Both crops are relatively short trees, shaded in the wild by the broad canopies of taller, tropical forests, and exist as a part of a larger ecosystem – from fungi and bacterium that perform metabolic services, through birds and insects eliminating pests, to the deep roots of larger trees that preserve the soil structure, transport nutrients and moisture in the soil.

However, as the “green revolution” unfolded, and crops were treated more like assembly line products than biological entities, forests were cut down to maximize yields in the full sun cultivation method. Coffee had largely undergone this transformation, but cacao is still a traditional agroforestry crop.

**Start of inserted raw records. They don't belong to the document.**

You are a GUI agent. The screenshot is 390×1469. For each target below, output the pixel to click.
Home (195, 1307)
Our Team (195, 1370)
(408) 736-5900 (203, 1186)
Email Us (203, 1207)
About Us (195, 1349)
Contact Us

Rising instability and the uptick in prices are leading some big players to pressure cacao farmers to follow coffee farmers to full sun methodologies to produce quick profits from increased yields.  Is that a good long-term strategy?

Yield vs. Stability

Full-sun growth is exactly what it sounds like – bean-producing trees are grown as any other “modern-farmed” crop – in rows, in direct sunlight. Agroforestry, in which the crop uses the forest’s natural canopy as shade, is a more natural – and less environmentally damaging – way to grow cacao and coffee crops. Studies have found five times more carbon stocks in multi-shade agroforestry, are more resilient to drought, floods, storms, and diseases, live significantly longer, but produce less, annually.

The full-sun system has been proven to be more productive in the short run. Initially, deforestation seems worthwhile because of the initial abundance of crops. After a few years, the trees begin to react to the harsh sun and chemical fertilizers and die. Tropical soils are very fragile and the forest is a kind of shield or protective layer. Deforestation exposes the thin fertile layer of soil to fast physical and chemical degradation. It may take many lifetimes to fix

This leads us again to the question – maximize short-term yield, or minimize climate risk uncertainties to produce more, using less, in the long term?

Goldratt’s matchstick and dice game seem to provide a definite answer. Climate change is the ultimate manufacturing constraint. In order to thrive in the long term, we need to synchronize our production methods to the drum of natural disruptions, prioritizing resilience over short-term production peaks.

Leading F&Bs have already realized the need for transformation but are still lacking some of the most basic tools to monitor, assess, and optimize regenerative transformation processes – first among these tools is reliable, and timely field data.

Visibility into remote operations can help corporations support smallholder farmers, ensuring living wages, strengthening local communities, and securing stable sourcing for decades to come.